ゴッドファーザーのダイナのネタバレレビュー・内容・結末

ゴッドファーザー(1972年製作の映画)
4.5

このレビューはネタバレを含みます

1972年公開の映画。ドン・コルレオーネを中心としてのマフィアファミリーの抗争から始まり、中盤からは家族愛や環境のしがらみによってマフィアの世界に足を踏み入れる青年マイケルを中心に据えたストーリーとなる。

結婚式のシーン合間合間にて挟まれるドン・コルレオーネの表情や一挙手一投足から漂う大物の存在感に圧倒される。だからこそ銃撃されてから衰える姿、特に畑で子供と遊びながら迎える最期にはどこか一時代が終焉を迎えるような切なさを感じさせられる。

マイケルは最初はファミリーの一員では無かったのだが、ドンが襲撃されてから敵討ちに臨むのを皮切りにマフィアの世界に足を踏み入れる。(まあ家族がマフィアっていう点では関係者ではあるが、あの時点ではカタギ扱いらしい)ドン襲撃後、入院先に護衛がついていないことが発覚した時、見舞いに来た男と病院の入り口でガードの振りをして敵を追い返すシーンがある。(部屋入れ替え指示や家族への連絡、ハッタリなどなど仕事ができる男!)無事追い返した後、見舞い男は煙草を吸おうとしてライターに火をつけようとするが手が震えてなかなかつけられない。そこでマイケルがスッと火を付け差し出すシーン。何気ない所だけどこの時点で肝がある程度座っている奴だなと思った。

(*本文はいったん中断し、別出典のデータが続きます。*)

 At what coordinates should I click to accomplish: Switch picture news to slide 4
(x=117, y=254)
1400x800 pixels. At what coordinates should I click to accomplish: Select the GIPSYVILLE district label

個人的に映像が印象的なシーンは、馬脅迫、ソニー銃撃、終盤の粛清ラッシュであるが、それらと比較すると静かめな最後のマイケルと奥さんとのシーンが最も印象深く感じた。

ラストはとても不穏な印象を受けた。自分はこれまで見てきたマイケルに対して同情的な気持ちを抱いていた。大敵を潰しファミリーのドンとしての器に収まったと同時に、家族に対し嘘をつくのに戸惑いも無くなったマイケルの姿には、妻が最後に見せた表情もあってか、不穏な未来を感じさせる。

人は変わらずにいられることは絶対にできない。身を置いている場所がどこであろうと、とりまくしがらみ、周囲からのプレッシャー、守るべきプライドが存在する限り、これまで歩んできた道から大きく外れた道に進むこともあり得る。なんてことを考えさせられた。